Antidepressants May Help Some Depressed Fibromyalgia Patients
April 6, 2000 (New York) -- Some -- but not necessarily all -- of the millions of Americans with fibromyalgia may benefit from antidepressants, according to a review article in the March/April issue of the journal Psychosomatics. Antidepressants may help elevate mood, improve quality of sleep, and relax muscles of people with this syndrome.
Fibromyalgia produces chronic, bodywide pain and muscle tenderness. Other symptoms may include chronic fatigue, headaches, sleep disturbances, and depression.
After reviewing nine studies on an older class of antidepressants called tricyclics, the researchers, led by Lesley M. Arnold, MD, associate professor of psychiatry at the University of Cincinnati College of Medicine, report that 25% to 37% of patients with fibromyalgia showed some improvements when treated with tricyclic antidepressants including Elavil (amitriptyline).
Improvements were most pronounced among individuals with a history of depression or anxiety, the study found.
"While there is a real need for more study, we do know that if someone who has [fibromyalgia] and a history of a depression, anxiety, or other mood disorder, they may be more likely to respond to antidepressant treatment," she tells WebMD.
Fibromyalgia patients taking tricyclic antidepressants showed the largest improvements in sleep quality and modest improvements in muscle stiffness and tenderness, the studies showed. "Overall the improvements were modest, but the doses were low," she tells WebMD. "Future studies should look at higher does of the medications taken for extended periods of time," she says.
Because tricyclic antidepressants tend to have more side effects than the newer selective serotonin reuptake inhibitors (SSRIs) antidepressants such as Prozac (fluoxetine), Arnold and colleagues also looked at two studies on the use of SSRIs among people with fibromyalgia, as well as two studies of a popular supplement called SAMe that is used to treat depression.
Although the two studies of SSRIs did not show much improvement for fibromyalgia patients, "there are some ongoing trials of SSRIs now, which are better tolerated and have fewer side effects than tricyclics, and I will say that it looks promising," Arnold says.
And "although studies of SAMe were promising, this agent is not licensed for clinical use in the U.S., and its [effectiveness] as an antidepressant has not been definitely established," the researchers write.
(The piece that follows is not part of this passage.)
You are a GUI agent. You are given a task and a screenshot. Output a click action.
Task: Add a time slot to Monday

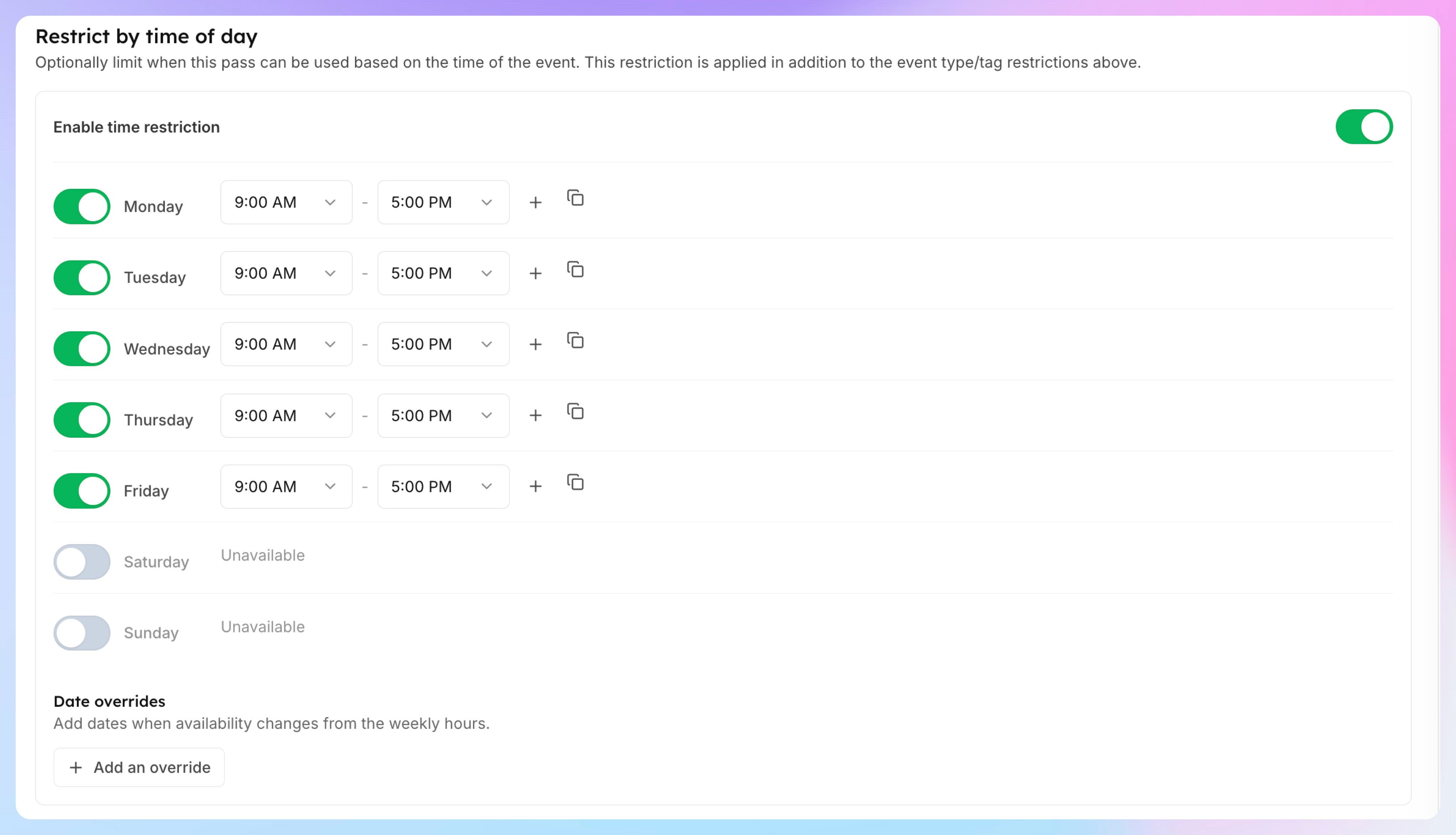coord(535,202)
Other new fibromyalgia drugs that are on deck affect the central nervous system, she says.
Other suggested treatments for fibromyalgia include exercise, according to Nathan Smukler, MD, director of the Fibromyalgia Center at Thomas Jefferson University College of Medicine in Philadelphia. "Get active," he tells WebMD. "[Fibromyalgia] patients become limited because they feel that their pain is aggravated by exercise, and we have to get them moving -- whether jogging, walking, or using free weights," he says.